What’s your overall impression of all the trades and transactions that took place during free agency week?

It was a great process. Very inclusive, constant communication with Zach (Kleiman) and his group about what might be potential options with trades and going through the draft process and free agent options as well, always being on the same page on what we’re trying to build here in Memphis. There’s been a lot of change but I think we’re very excited about the direction we’re going in, the players, the people that we’ve brought in. It’s definitely a puzzle seeing what all guys we’ve got on the table to go into the start of the season. I’m excited to build those relationships and I’ve been talking to everybody, which is awesome, whether in person or over the phone and everyone’s excited about what our vision is. It’s going to be fun to get started on October 1. 

Yuta Watanabe had a promising first week of summer league. What did you see from him?

His body has matured, a guy that’s always been a competitor with good instincts in the game. I know his run got cut a little bit short but what we saw in Utah, even back in training camp in Memphis and then the first few games here in Vegas, a guy that’s got a really good shot if he keeps working on his body, keeps working on his shot. He’s already got the natural instincts and competitive instincts as well that excites me to have him as a part of our program.

Obviously, Yuta is a two-way guy but do you see an opportunity for him to make an impact next season?

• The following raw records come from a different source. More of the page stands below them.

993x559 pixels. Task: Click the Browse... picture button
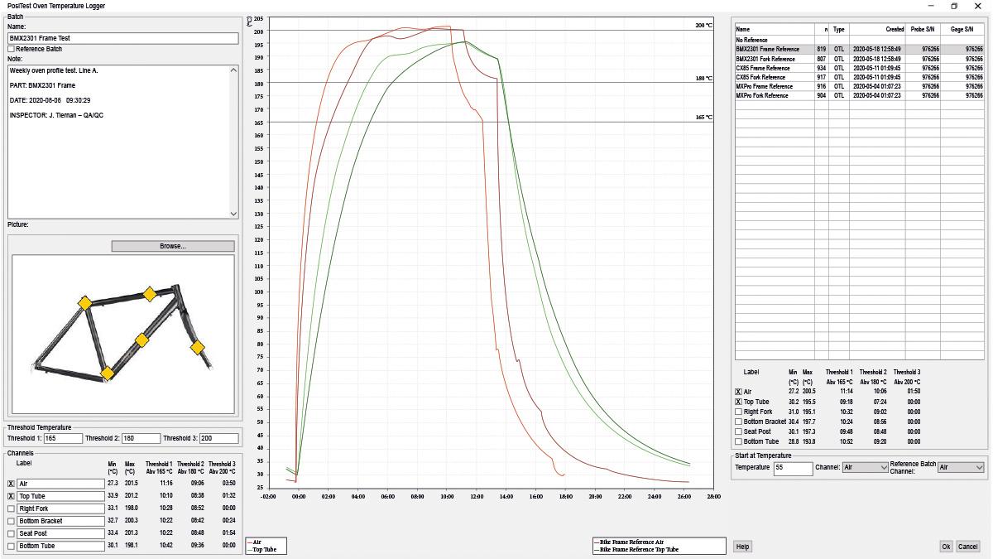[x=172, y=246]
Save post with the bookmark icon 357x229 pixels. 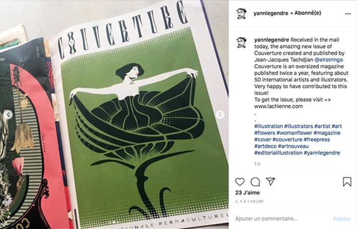(x=347, y=182)
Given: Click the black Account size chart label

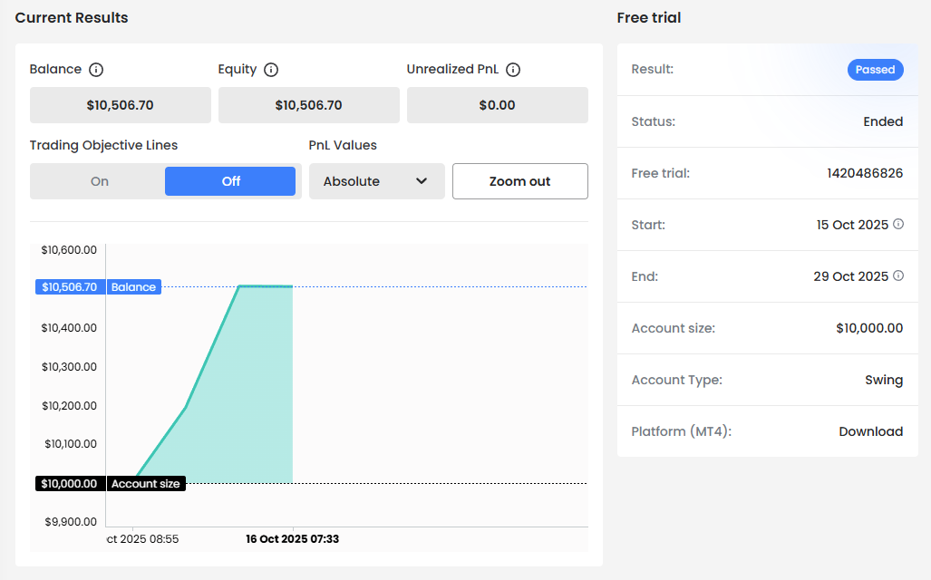Looking at the screenshot, I should (145, 484).
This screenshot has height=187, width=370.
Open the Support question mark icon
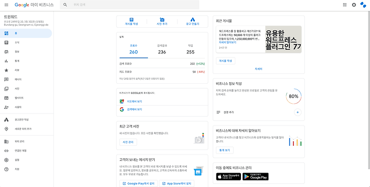[6, 169]
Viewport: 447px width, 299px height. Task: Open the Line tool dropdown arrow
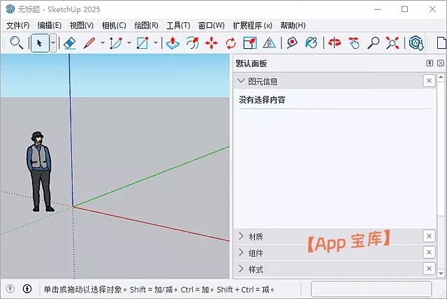point(102,43)
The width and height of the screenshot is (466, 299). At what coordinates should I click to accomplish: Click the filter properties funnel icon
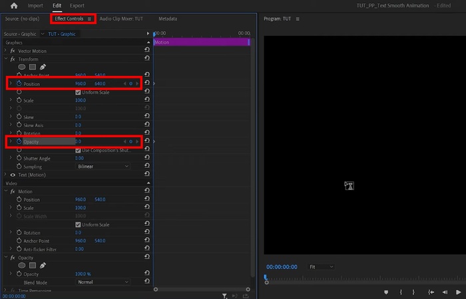pyautogui.click(x=225, y=296)
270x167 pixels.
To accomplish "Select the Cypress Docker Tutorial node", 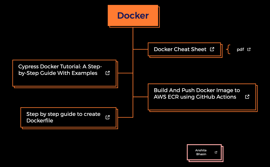I will pos(60,70).
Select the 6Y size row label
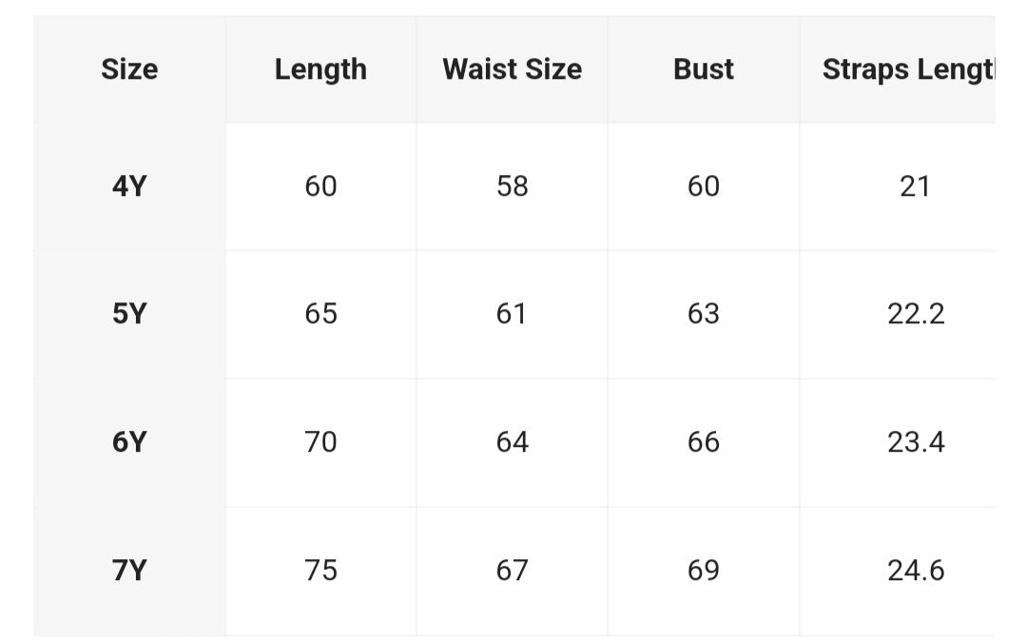 pos(129,442)
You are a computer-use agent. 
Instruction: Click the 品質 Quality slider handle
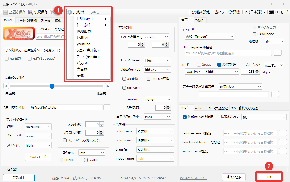pyautogui.click(x=52, y=86)
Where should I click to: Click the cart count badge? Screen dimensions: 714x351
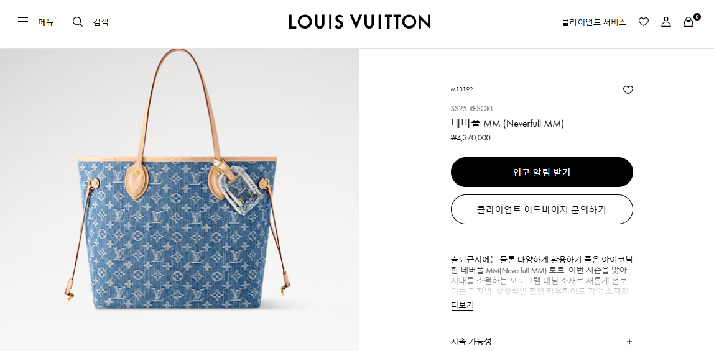tap(697, 17)
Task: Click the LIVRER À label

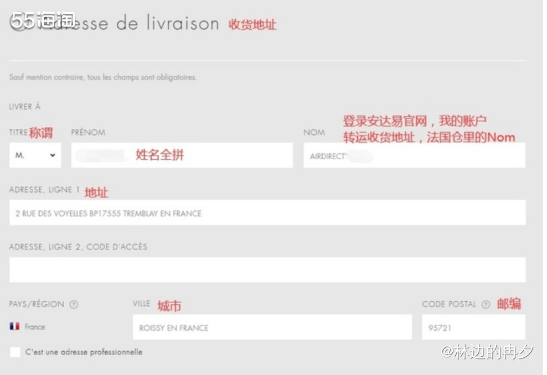Action: click(24, 106)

Definitely. To be able to have him and John Konchar, two guys that we think very highly of, I think they’ll definitely get their opportunities. You never know when that’s going to be or how much that’s going to be, but the foundation that they’ve laid with their work habits and their character is going to be a natural fit for us. To be able to see them compete out here in summer league and what they’re capable of doing, it excites me what they can do on both ends of the floor. Excited to see their growth. 

What’s the plan for Ivan Rabb entering next season? Do you think he’ll be a consistent contributor? 

The plan for him, like many of these guys, I just want to see them play. I’m getting a better feel for them, spending a lot more one-on-one time with them and really challenging him to be very good defensively. I thought he did an excellent job in our man-to-man defense and overall coverages, the amount of rebounds he’s gotten, I think he’s grown. And then offensively, learn a new style of play like all these guys are doing. It hasn’t come overnight. But I think he’s gotten more comfortable and a little bit more confident shooting threes. So it’s been fun to see him start to pick up on those things and hopefully move forward as a guy that can be pushed on both ends of the floor.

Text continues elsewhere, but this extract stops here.